Sweet☆LOVE(続編集)
「自分で食べるもんね!」
そう勢い付いて、私は作り立てのハートチョコをガブリとかじった。
淡いピンク色の、
ほんのりイチゴ味の…
「んぐっ!?」
甘い…甘い…甘過ぎるっ!
これはどう考えても一樹にしか食べられない味。
そう、一樹だけの特別な味だった。
一樹だけの……
「……バカズキ」
ふいにズキンと胸が苦しくなる。
さっきの一樹の後ろ姿が、思い出したくもないのに浮かんできて。
「好きって言ったって、結局一樹は女の子なら誰でも好きじゃん……」
私は小さい頃から、ずっと一樹だけを見てきた。
ただ女の子が大好きで、ヒーローにもなりきれてなかった一樹だけど
いつも明るく笑ってる顔が眩しくて、確証も無いのにどんなことにも自信満々なとこが憎めなくて。

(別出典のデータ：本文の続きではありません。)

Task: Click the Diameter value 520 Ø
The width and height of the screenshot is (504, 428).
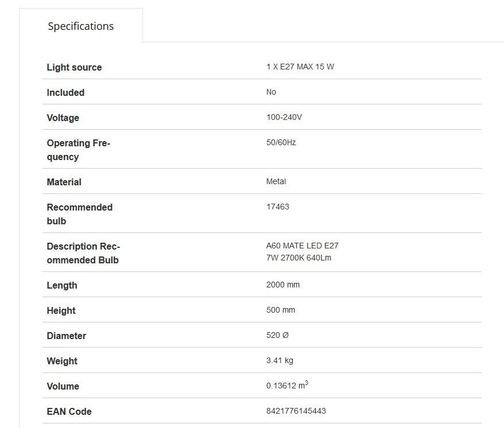Action: pos(277,335)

そんなバカみたいなとこに、どうしようもなく惹かれて。
でも一樹はどうなんだろう。
周りにはいつも女の子がたくさんいて、歳を重ねれば彼女という存在も絶やさなかった。
私は今、たった一人の一樹の彼女だけど、ずっとそうだったわけじゃない。
私が一樹を想ってる間も、一樹はいろんな女の子とデートしたり、キスしたり。
そんなこと、考え出したら切りがないってわかってる。
でも、私が一樹にとって今までの彼女とどう違うのか。
ワガママかもしれないけど、それを知って安心したかったんだ。